## Task statement:
Write out nothing but the lines from the one containing "Task: Click author Bernard J. Varian" through the last line below, both included, and without the pictures.

## Given records:
*** Begin section ***
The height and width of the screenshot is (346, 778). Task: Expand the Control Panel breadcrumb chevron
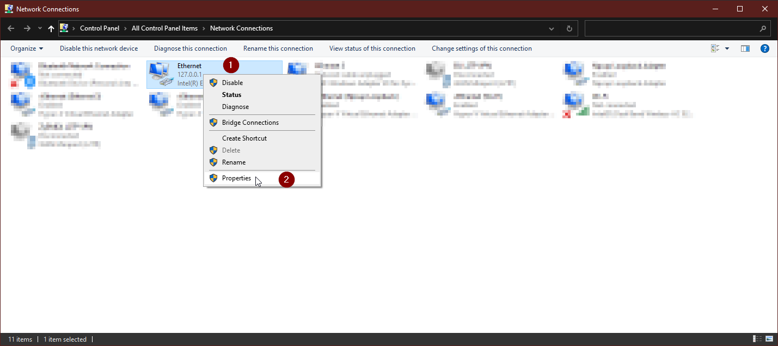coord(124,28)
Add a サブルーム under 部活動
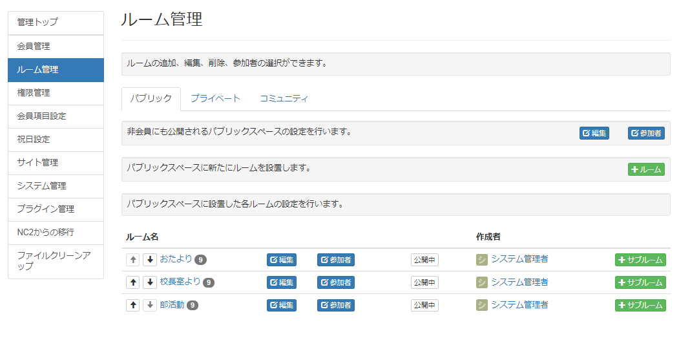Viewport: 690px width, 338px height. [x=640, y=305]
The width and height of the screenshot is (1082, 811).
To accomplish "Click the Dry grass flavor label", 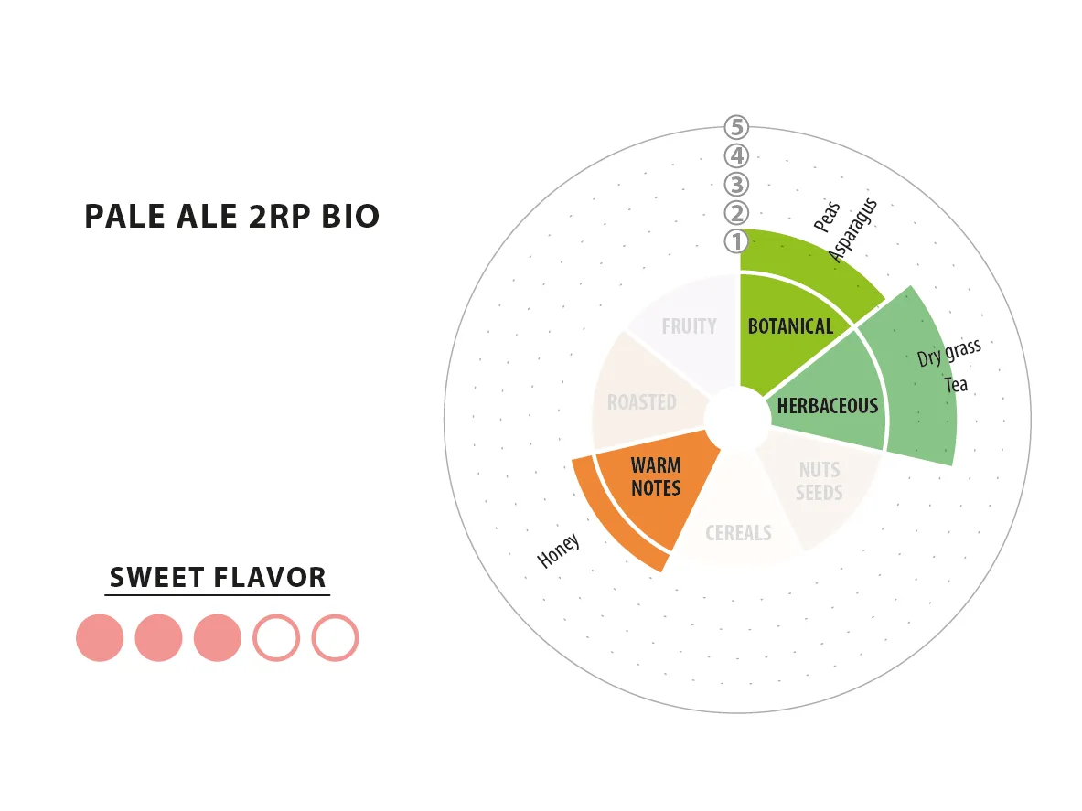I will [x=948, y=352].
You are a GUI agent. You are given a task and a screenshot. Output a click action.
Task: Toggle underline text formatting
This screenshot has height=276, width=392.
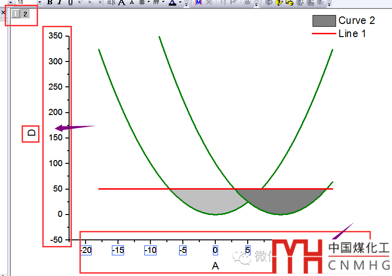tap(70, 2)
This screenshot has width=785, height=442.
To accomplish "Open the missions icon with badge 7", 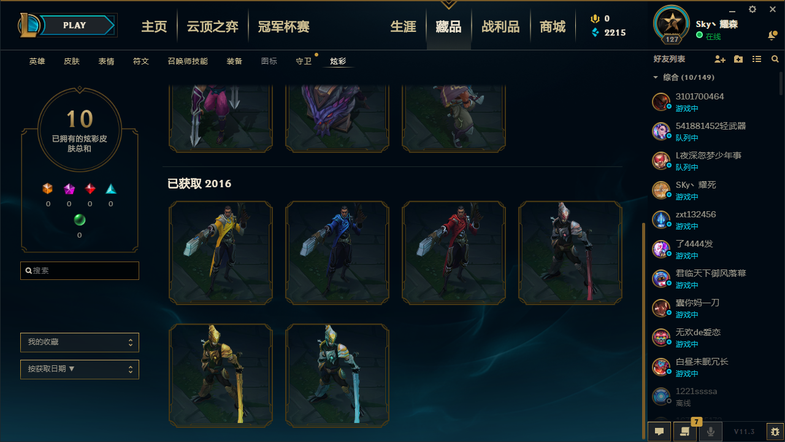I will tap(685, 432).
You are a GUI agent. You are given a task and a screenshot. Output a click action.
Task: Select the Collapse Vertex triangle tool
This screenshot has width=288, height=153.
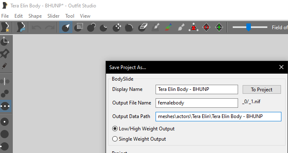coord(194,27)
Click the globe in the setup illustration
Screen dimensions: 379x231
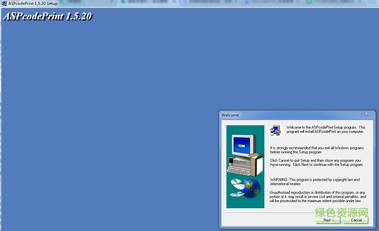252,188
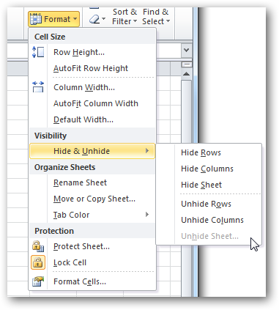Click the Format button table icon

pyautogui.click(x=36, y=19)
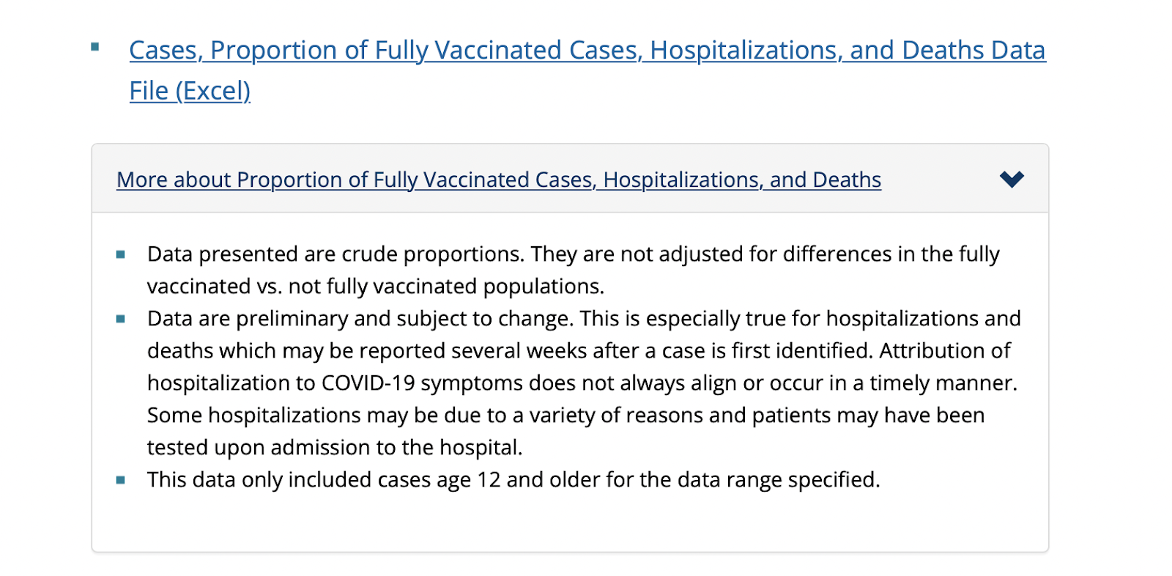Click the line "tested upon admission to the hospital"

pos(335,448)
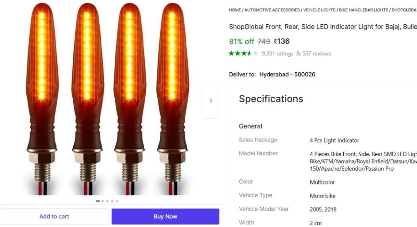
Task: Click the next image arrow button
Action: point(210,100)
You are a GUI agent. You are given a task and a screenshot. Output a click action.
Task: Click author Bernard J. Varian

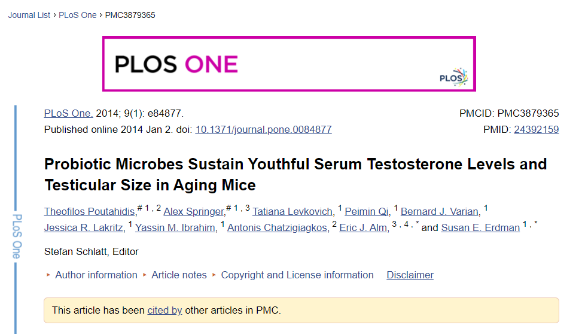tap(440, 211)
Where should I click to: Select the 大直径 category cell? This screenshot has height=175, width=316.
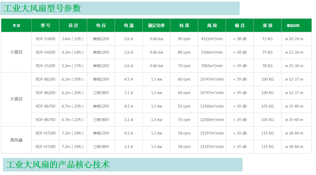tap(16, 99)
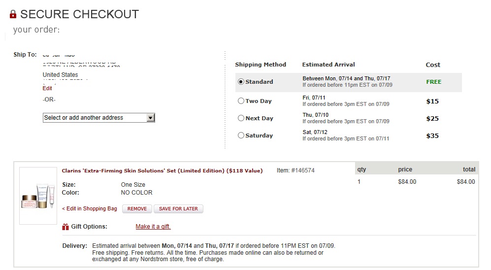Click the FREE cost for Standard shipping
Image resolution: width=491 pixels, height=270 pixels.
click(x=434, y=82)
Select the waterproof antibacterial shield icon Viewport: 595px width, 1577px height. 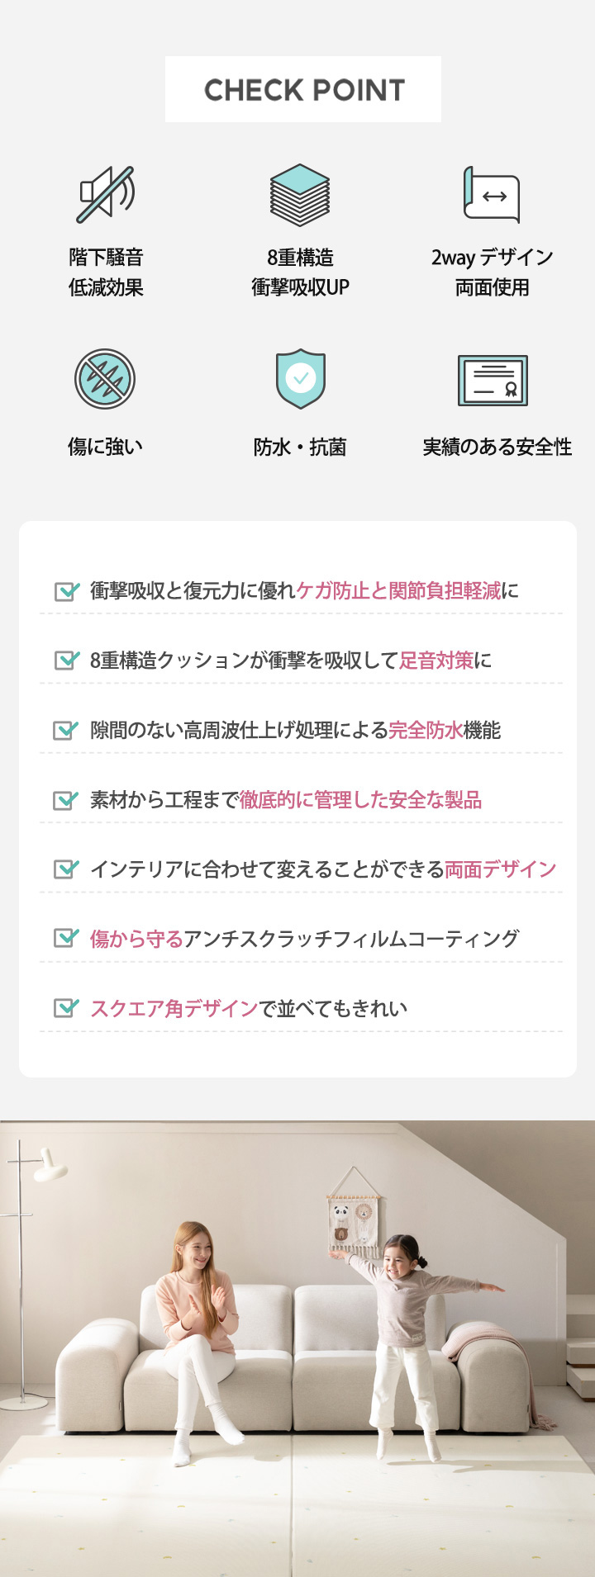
*** End section ***
## Output below:
Task: Click author Bernard J. Varian

tap(440, 211)
Where should I click to: Select the 大直径 category cell? This screenshot has height=175, width=316.
tap(16, 99)
Click the FREE cost for Standard shipping
Image resolution: width=491 pixels, height=270 pixels.
click(x=434, y=82)
Select the waterproof antibacterial shield icon Viewport: 595px width, 1577px height. 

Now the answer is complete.